Physiologically-based pharmacokinetic model for CAR-T cells delivery and efficacy in solid tumors

Abnormal blood vessels limit the delivery and function of endogenous T cells as well as adoptively transferred Chimeric Antigen Receptor (CAR)-T cells in the tumor microenvironment (TME). We recently showed that vascular normalization using anti-VEGF therapy can overcome these challenges and improve the outcome of CAR-T therapy in glioblastoma models in mice. Here, we developed a physiologically based pharmacokinetic model to simulate the dynamics of both adoptively transferred CAR-T cells and endogenous immune cells in solid tumors following vascular normalization. Similar to our data, our model simulations show that vascular normalization reprograms the TME from immunosuppressive to immunosupportive—enhancing infiltration of endogenous CD8⁺ T cells and CAR-T cells, increasing M1 macrophages, and reducing M2 macrophages and regulatory T cells—thereby improving efficacy. Strikingly, vascular normalization reduces the number of infused CAR-T cells needed for tumor control by an order of magnitude. Moreover, synchronizing a second CAR-T infusion at their peak proliferative phase maximizes antitumor function. Furthermore, the efficacy of CAR-T cells engineered to secrete anti-VEGF antibody depends on the ability of CAR-T cells to induce vascular normalization. Additionally, combining vascular and stromal normalization can improve the efficacy of anti-VEGF antibody-producing FAP-CAR-T cells for the treatment of desmoplastic tumors such as pancreatic ductal adenocarcinoma. Finally, the model predicts that local CAR-T delivery can sustain high concentrations within the TME and induce recruitment of other antitumor immune cells, improving outcomes. Our model provides a versatile framework to optimize dosing strategies, treatment sequencing, and delivery routes for improving CAR-T therapies for solid tumors.

Significance Statement

Preclinical studies and early clinical trials of CAR-T therapy show encouraging responses in glioblastoma, diffuse midline gliomas, and neuroblastoma, yet substantial obstacles remain for effective CAR-T therapy for solid tumors. Building on our discovery that judicious VEGF blockade normalizes tumor vessels and enhances CD8⁺T-cell infiltration, we developed a mathematical model to optimize CAR-T therapy for solid tumors.
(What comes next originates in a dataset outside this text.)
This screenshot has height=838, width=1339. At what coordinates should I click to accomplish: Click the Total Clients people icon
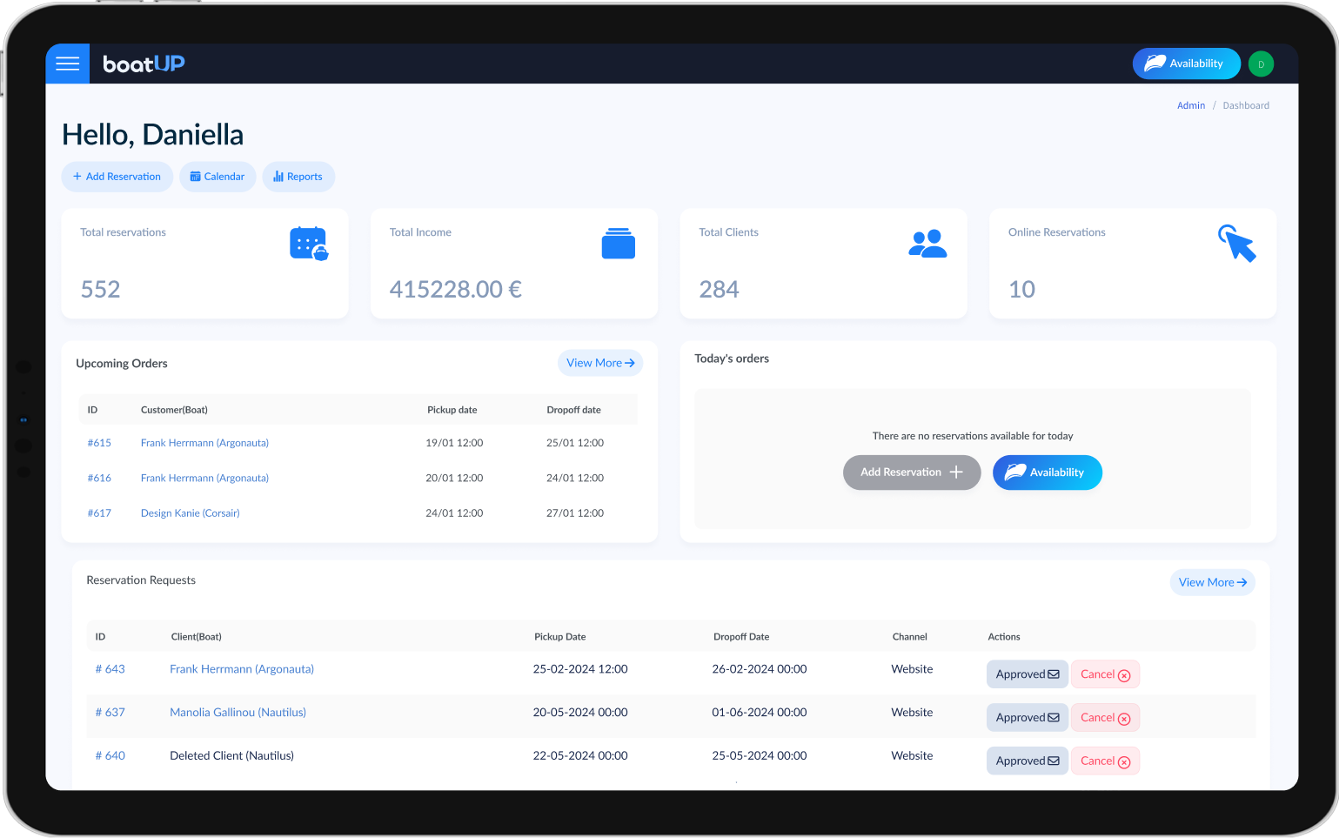coord(927,244)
Simulations predict that vascular normalization can render the TME immunosupportive and decrease CAR-T doses tenfold. In desmoplastic tumors, FAP-CAR-T efficacy is improved by combining anti-VEGF and stromal normalizing agents. Optimal scheduling and direct intratumoral delivery can mitigate T-cell exhaustion and improve tumor control further. Thus, our model serves as a strategic roadmap for optimal CAR-T deployment in solid tumors.